A former U.S. citizen or long-term green card holder (a lawful permanent resident, or LPR) becomes a “covered expatriate” under Section 877(a)(2)(C) if they fail to certify, under penalty of perjury, that they have met their federal tax requirements for the 5 preceding taxable years. The statute treats a person as covered if “(C) such individual fails to certify under penalty of perjury that he has met the requirements of this title for the 5 preceding taxable years or fails to submit such evidence of such compliance as the Secretary may require.” A “covered expatriate” is a person who triggers the U.S. exit tax rules on giving up citizenship or LPR status.

What makes someone a “covered expatriate”?

If you expatriated after June 16, 2008, the expatriation rules apply if any one of these statements is true:

  • Your average annual net income tax liability for the 5 tax years ending before the date of your expatriation is more than the listed amount.
  • Your net worth is $2 million or more on the date of your expatriation.
  • You fail to certify on Form 8854 that you have complied with all of your federal tax obligations for the 5 tax years preceding the date of your expatriation.

The third test is the certification requirement, and it is the one tied to the timing question below.

Does an IRS form or its instructions carry the “force of law”?

An IRS form and its conditions may not carry the “force of law.” Treasury and the IRS cannot create law by publishing a substantive rule in a form.
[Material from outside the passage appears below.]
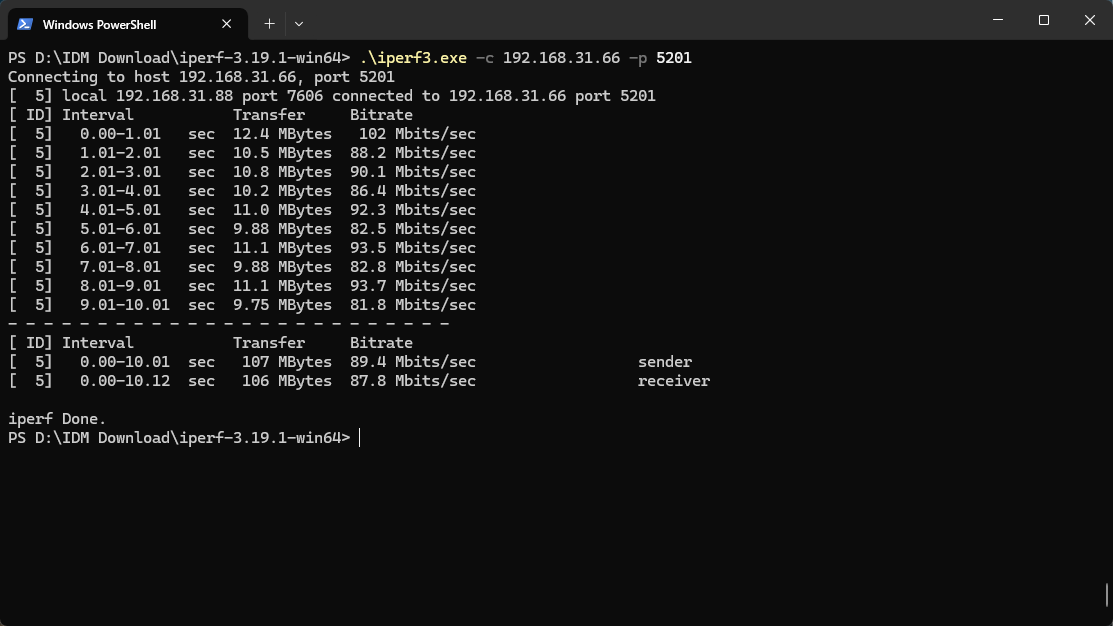
Task: Click the dashed separator line
Action: click(228, 324)
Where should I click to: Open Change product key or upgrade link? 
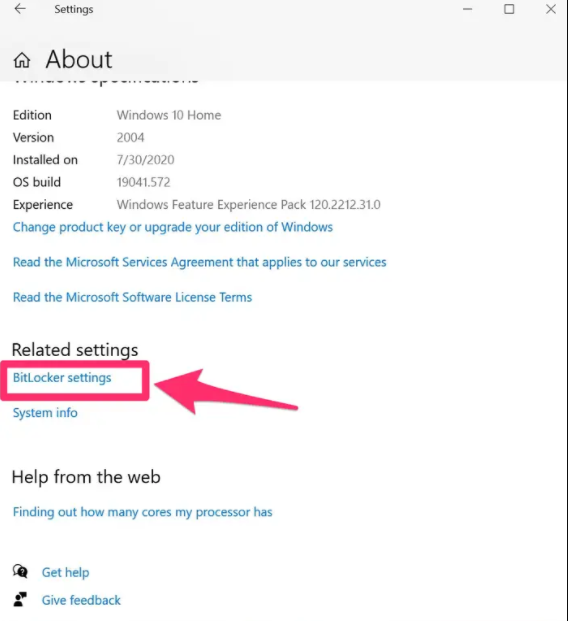click(x=173, y=227)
The statute is what binds. This matters because a form instruction can state a condition that the statute itself does not, and anyone citing a form will want to keep that distinction in mind.
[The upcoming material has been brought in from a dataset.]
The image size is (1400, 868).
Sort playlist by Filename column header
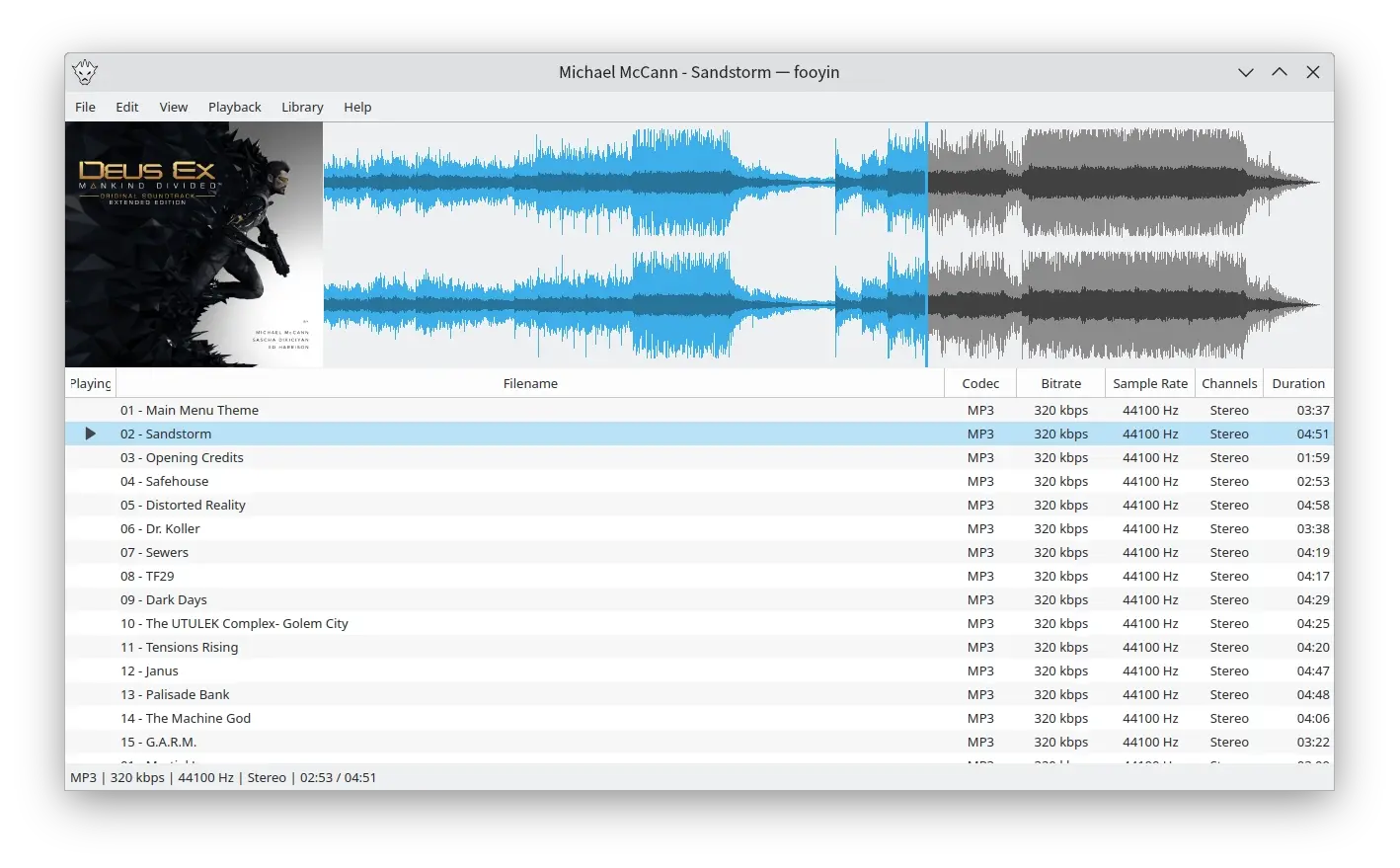[530, 383]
Do the Form 8854 instructions require tax compliance before the expatriation date?

The instructions read that way. The Form 8854 instructions state that the certification must reflect that you have “complied with all of your federal tax obligations for the 5 tax years preceding the date of your expatriation.” Taken literally, that language points to compliance completed before the expatriation or renunciation date. The statute, Section 877(a)(2)(C), does not specify whether the certification has to be made before or after the date of loss of nationality.

Can you come into compliance after renouncing and still avoid covered expatriate status?
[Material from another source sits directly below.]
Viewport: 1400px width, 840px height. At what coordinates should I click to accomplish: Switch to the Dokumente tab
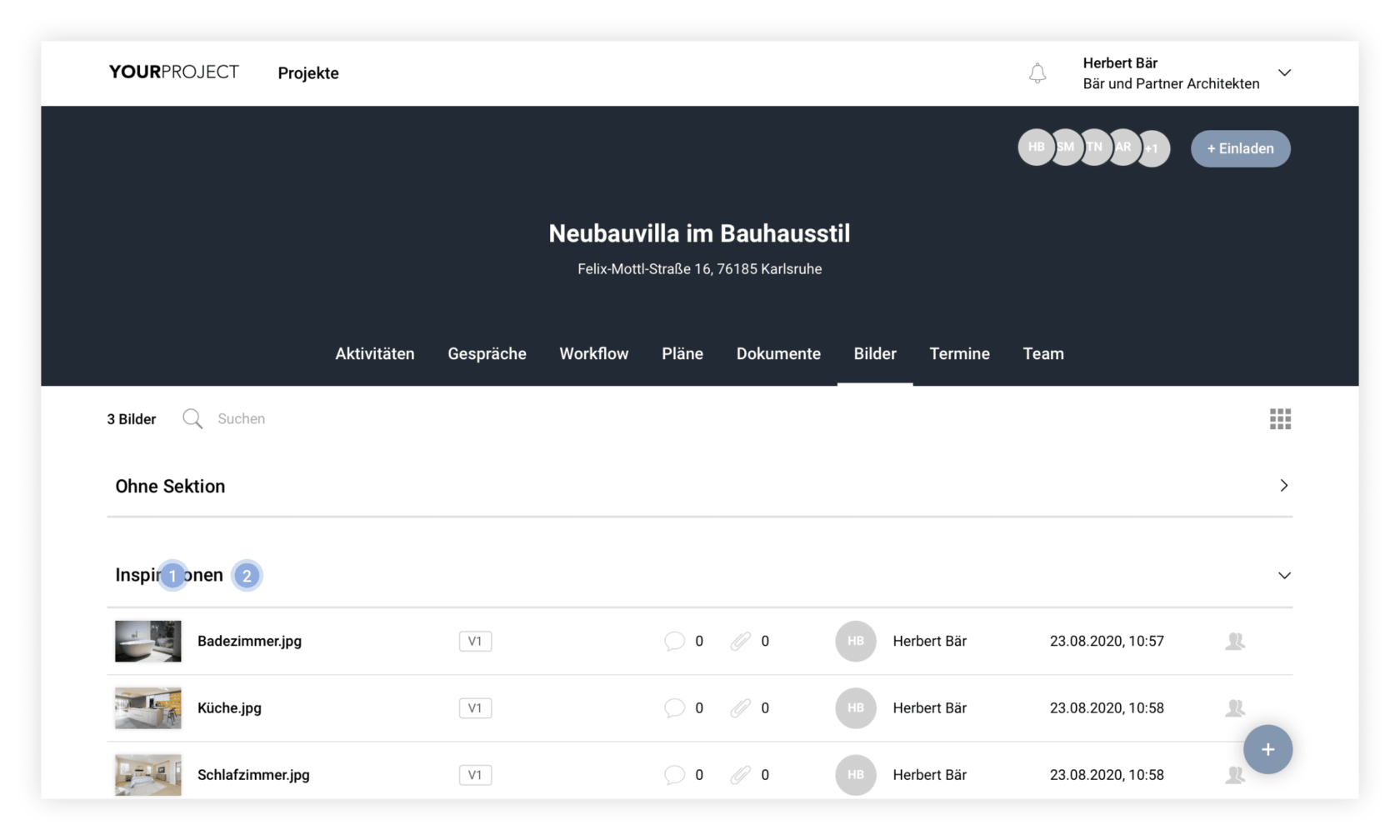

This is the open question the form instructions raise. If the instructions are correct, a person could not satisfy the rule by attempting to comply with all federal tax obligations after renouncing. Under that reading, coming into compliance for 5 years and then filing Form 8854, all after taking the oath of renunciation, would not let the person avoid “covered expatriate” status. The statute itself does not say the certification must come before the date of loss of nationality, so whether the instructions can impose that timing is unsettled.

Are there Treasury regulations that settle this question?

No. Treasury has issued no regulations on this point to date. There are only a few notices. One of them is IRS Notice 2009-85 on expatriation, and its own “force of law” is itself open to question. Without regulations, a form instruction is not the same as binding law.

Could the IRS still challenge someone who complies after renouncing?

Yes. Even where a form instruction may not carry the force of law, the IRS may still challenge a former U.S. citizen or LPR who does not also meet the condition set out in the IRS’s own instructions. The agency could argue that the person failed the certification requirement of Section 877(a)(2)(C) by not satisfying tax compliance before the expatriation date.

Why does this matter before taking the oath of renunciation?

The timing of tax compliance is a detail a former U.S. citizen or green card holder may want to weigh carefully before renouncing. The statute is silent on whether the certification must come before the date of loss of nationality, while the form instructions point to compliance before that date, so the literal-statute reading and the form-instruction reading can diverge. Consult an experienced attorney before rushing off to take the oath of renunciation.